Imrahil's anger dissipated into concern as he watched the king leave. He turned to his nephew, his brow furrowed in worry. "What foul mood has taken Elessar? Never have I seen anger turn to sorrow so swiftly, and his anger was justified."

"I know not," said the steward. "I know not."


Balandor swiftly returned to his house and found Bregon practicing his writing. For a man who was practically illiterate a month ago, he was learning quickly more complicated Westron and Sindarin text as well as calligraphy. He still had a ways to go, but Balandor hoped that by the summer's end he would be adept in reading and writing both the Common Tongue and the Grey Tongue.

"You are back early," Bregon said in greeting.

Balandor ignored his hidden question and rather sat down, deep in thought. Bregon looked annoyed by the gesture but knew better than to try and pry any information out of him; the younger man would not say anything he did not wish to say. "I heard something worthy of note in the council today," he finally spoke.

"Yes? What was it?"

"Elessar has a lady."

Bregon raised his head from the parchment in surprise. "He is married?"

"He did not say if she was yet his wife, just that there was a woman."

"Interesting." He turned his head back to the parchment. "Any idea who she is?"

"Likely an unannounced arranged marriage with one of the lord's daughters, though I cannot begin to fathom why he does not speak about it. They could still be sorting out her dowry. It may be Imrahil's daughter, or Angbor's youngest; they are both attractive women."

"You do not think that it is someone from wherever he came from?"

"Arnor?" Balandor was silent for a moment. "Perhaps; if she were, then it is likely his wife. There would be no reason not to announce her to the Council, though. Even the lords Faramir and Húrin seemed not to know who this mysterious lady is."

"Perhaps she is not of noble birth." Bregon made a face. "You lords are always so concerned about lineage."

"Do not mistake me for those fools," Balandor suddenly snapped, and the older man turned to look at him in surprise; it was the first time he ever heard the usually emotionless lord turn to anger. "Besides," he continued, his calm countenance regained, "Elessar would not wed one of ignoble birth."

"Likely right," Bregon nodded, turning once more to the parchment. "Lords forbid he had a stain upon his reputation; he would not do that to himself."

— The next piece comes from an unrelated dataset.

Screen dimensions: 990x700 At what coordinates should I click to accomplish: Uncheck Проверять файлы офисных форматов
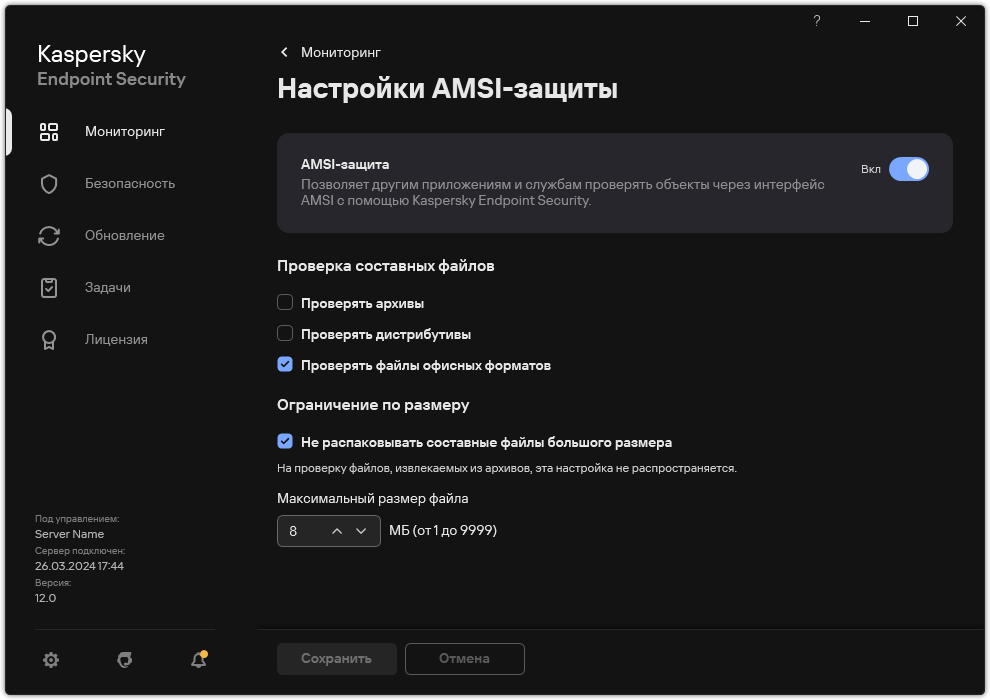click(285, 365)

The hate was evident in the man's tone, and the lord raised an eyebrow. "I would hope you do not speak of the King like that to others."

It was the cobbler's turn to snap. "Of course not. I may be a mere commoner, but I am no idiot."

"Mere commoner," Balandor mused. Bregon only turned angrily away from him and focused his attention on perfecting his script. 'You shall be much more than that when all is done.'


He found himself leaving the White Tower and striding quickly down the wide lane that led to the Court of the Fountain. He remembered vaguely acknowledging the saluting guards as he passed, but it was not until he reached the White Tree that he stopped.

Aragorn sat down upon one of the benches that surrounded the tree and stared thoughtfully at it. Still withered and barren it remained, despite the fact that he had ruled Gondor already for two months. He had hoped that it would bloom again and bring new life and hope, but it looked no healthier than it did the first time he laid eyes upon it when he came to Gondor as Thorongil so long ago.

His gaze turned from the tree and once more to the North. Was there, then, no hope for him? Elladan and Elrohir had left with Éomer's company to meet with Elrond, but there was always a chance that their father had a change of heart and would not allow Arwen to marry him. Would there not have been word from Edoras already if they had arrived?

The man could not help but worry, for his sign of hope and of a new age had yet to come, and the possibility of a future with no hope for himself looked all the more real.

"Ever looking to the North still, Aragorn?"

The former Ranger nearly jumped in surprise; he had not heard anyone approach. "Gandalf," he said in greeting. "My apologies, I did not notice you."

"And thus you reveal the depths of your thoughts," said the wizard with a small smile. He sat down beside the man and glanced casually at him. "I heard rumor of an interesting council session taking place not too long ago. It seems some members of your Council went a step too far."

Aragorn glanced exasperatedly at him. "I never knew you one to listen to court gossip."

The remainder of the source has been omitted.